Instructions for the task: Your answer should be the lines below from the one with "Image resolution: width=473" to the one with "Grab the Description textarea resize handle", both included, given again exactly and with nothing added.

Given data:
================
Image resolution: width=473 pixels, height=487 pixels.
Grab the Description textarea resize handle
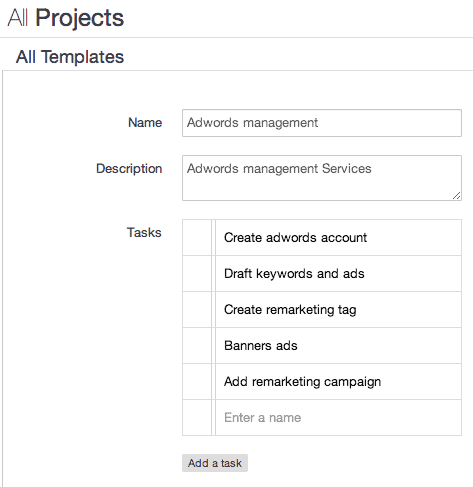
================
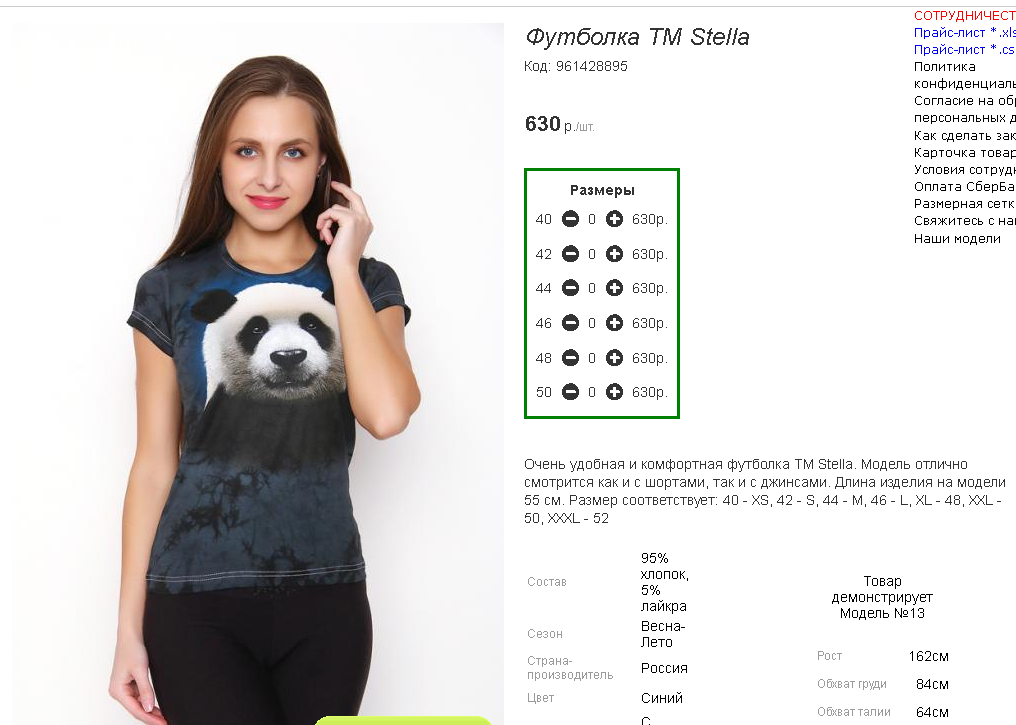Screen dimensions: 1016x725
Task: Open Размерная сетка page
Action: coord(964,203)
================
Answer to this exercise:
Image resolution: width=473 pixels, height=487 pixels.
Grab the Description textarea resize handle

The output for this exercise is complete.